2. For the specific sampling methods, please refer to Microbe Specimen Collection Manual or Clinical Nursing Practice Guideline.
3. After the samples are collected, the extraction and detection shall be completed on the same day. Otherwise, the samples can be stored as follows: 2 – 8 ℃ for no more than 24 hours; -30~ -15 ℃ for no more than 10 days; -70 ℃ for a long term, but repeated freezing and thawing shall be avoided.
4. Transportation: Adopt foam box and dry ice sealing for transportation.
OPERATION STEPS
Before the first use, please add the specified amount of absolute ethanol into the washing buffer 1 and washing buffer 2 by referring to the label on the bottle, and mark it.
1. Add 200 μl sample (the sample less than 200 μl can be supplemented with normal saline) to be extracted into 1.5 mL Nuclease-free low-adsorption EP tube (self provided), then add 20 μl
proteinase K, and mix it evenly by slight vortex or putting it upside down. After that, add 20 μl magnetic beads and 600 μl lysis buffer, mix them for 15 secs with vortex vibration, and conduct lysis at room
temperature for 5 mins, during which the tube shall be put upside down twice for even mixing.
2. Conduct instantaneous centrifugation, place the EP tube on the magnetic stand, leave it resting for 1 min, and then remove the supernatant with a pipette.
3. Wash: Take the above sample from magnetic stand, add 700 μl washing buffer 1, and mix them evenly with vortex for 15 secs. Then conduct instantaneous centrifugation, put the EP tube on the magnetic stand, leave it resting for 1 min, and thoroughly remove the supernatant.
4. Rinse: Take the above sample from the magnetic stand, add 700 μl washing buffer 2, and mix them evenly with vortex for 15 secs. Then conduct instantaneous centrifugation, put the EP tube on the magnetic stand, leave it resting for 1 min, and thoroughly remove the supernatant.
5. After instantaneous centrifugation, put it on the magnetic stand again and remove the residual supernatant. Remove the lid, and leave it open at room temperature for 3 to 5 mins until no
reflection of light is found on the surface of the beads.
Note: In order to ensure the purity of nucleic acid, the washing buffer 2 shall be removed thoroughly; at the same time, excessive drying (cracking) of magnetic beads will affect the final output.
6. Add 50 μl elution buffer, mix it gently for 15 secs, and leave it resting at room temperature for 3 mins, during which it shall be mixed evenly twice by vibration.

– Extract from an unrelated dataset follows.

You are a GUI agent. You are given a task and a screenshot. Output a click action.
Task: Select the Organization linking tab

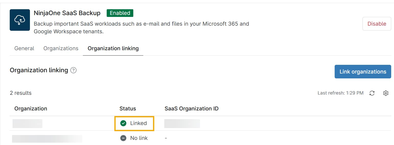(x=113, y=48)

7. After instantaneous centrifugation to the bottom of EP tube, put the sample on the magnetic stand again, and leave it resting for 1 min. Draw the supernatant to a new Nuclease-free centrifuge tube (self provided). It can be used for follow-up detection, or stored for a short term below -30 ~ -15 ℃, or stored for a long term below -70 ℃.
PRECAUTIONS
1. Please read the instructions of the kit carefully before the experiment, and strictly follow the operation steps.

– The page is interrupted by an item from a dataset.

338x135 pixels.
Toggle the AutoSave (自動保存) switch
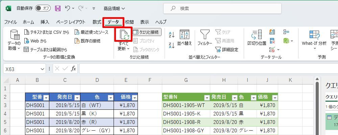43,8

2. The operation can be only conducted by professionally trained personnel wearing protective gears in the laboratory with safety protection measures.
3. The centrifugal tubes and pipette tips to be used shall be autoclaved, DNase-free and RNase-free.
4. The samples to be tested by this kit shall be regarded as infectious substances, so the operation and treatment shall comply with the relevant requirements of the General Guidelines for Biosafety in Microbiological and Biomedical Laboratories and the Regulations on the Management of Medical Wastes issued by the Ministry of Health.
5. The buffer contains guanidine protein denaturant, which is caustic. Please be careful in operation. If it splashes on the skin,please wash it with plenty of water.